-- Opening Marker --

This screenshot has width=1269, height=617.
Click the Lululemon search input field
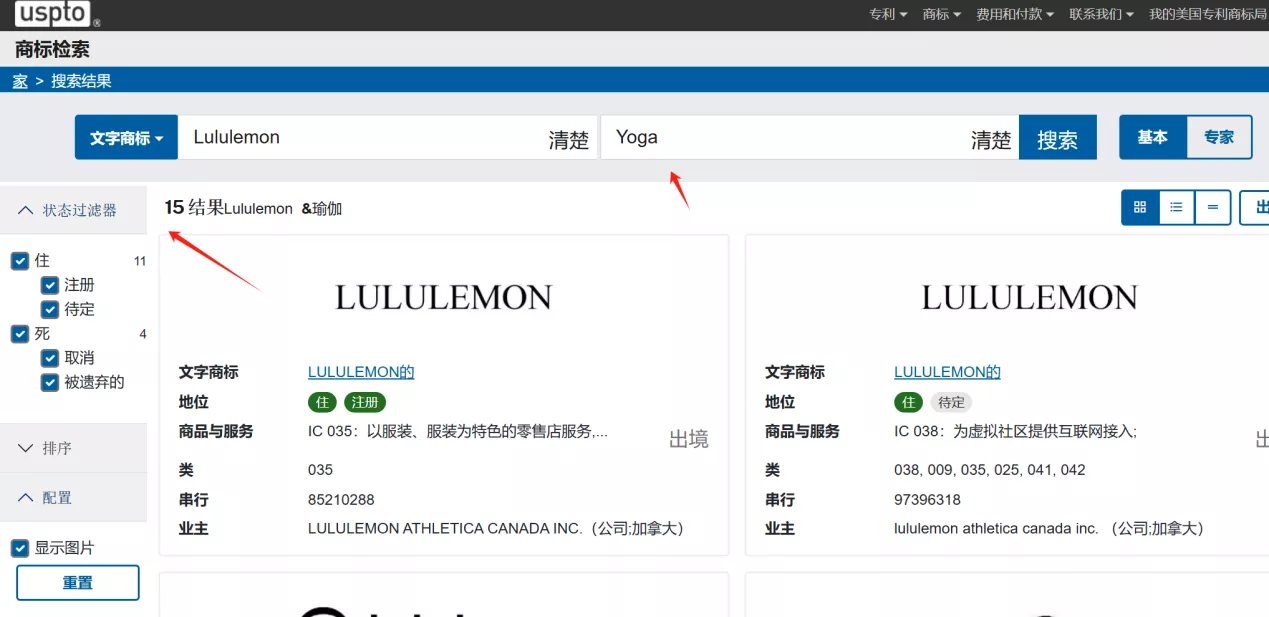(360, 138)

-- Closing Marker --
-- Opening Marker --

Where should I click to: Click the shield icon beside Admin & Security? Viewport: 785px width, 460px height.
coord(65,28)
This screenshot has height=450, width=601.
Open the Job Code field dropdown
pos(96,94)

-- Closing Marker --

> _Your assignment_:
Count the lines of the listing above that include the word "screenshot" and state the total with nothing else.

> _Written response_:
2